“The first full-fledged attempt by a gay critic to put the gay writers of the American past in proper perspective.”—Leslie Fiedler, author of Love and Death in the American Novel
“The first to offer …a fully homoerotic reading of Whitman.”—Thomas Yingling, author of Hart Crane and the Homosexual Text
“[Martin's] is a judicious daring we have not had in Whitman criticism before; he proves there is a critical language for discussing such things.

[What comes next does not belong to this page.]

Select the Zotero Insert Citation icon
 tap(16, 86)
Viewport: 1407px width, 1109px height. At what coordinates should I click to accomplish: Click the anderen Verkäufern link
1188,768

But the important thing is Martin's daring…bold and suggestive.”—Karl Keller in Texas Studies in Literature and Language
“These essays …provide a persuasive argument for the existence of a homosexual tradition in American poetry, a tradition that 'has operated through a series of more or less coded references' to create a distinct 'literature of indirection.' Like the histories and analyses of lesbian poetry that many feminist critics have lately begun to produce, this book is valuable for its examination of a subject whose name critics have for too long refused to speak.”—Sandra M. Gilbert in American Literary Scholarship
“The Homosexual Tradition remains a remarkable achievement in the history of gay scholarship and belongs on the shelf of everyone who want to understand Whitman.”—Harvard Gay & Lesbian Review
In this expanded edition, Robert Martin sketches an account of American gay male poetry since the 1970s, including an overview of works by Rafael Campo, Mark Doty, Marlon Riggs, and Reginald Shepherd.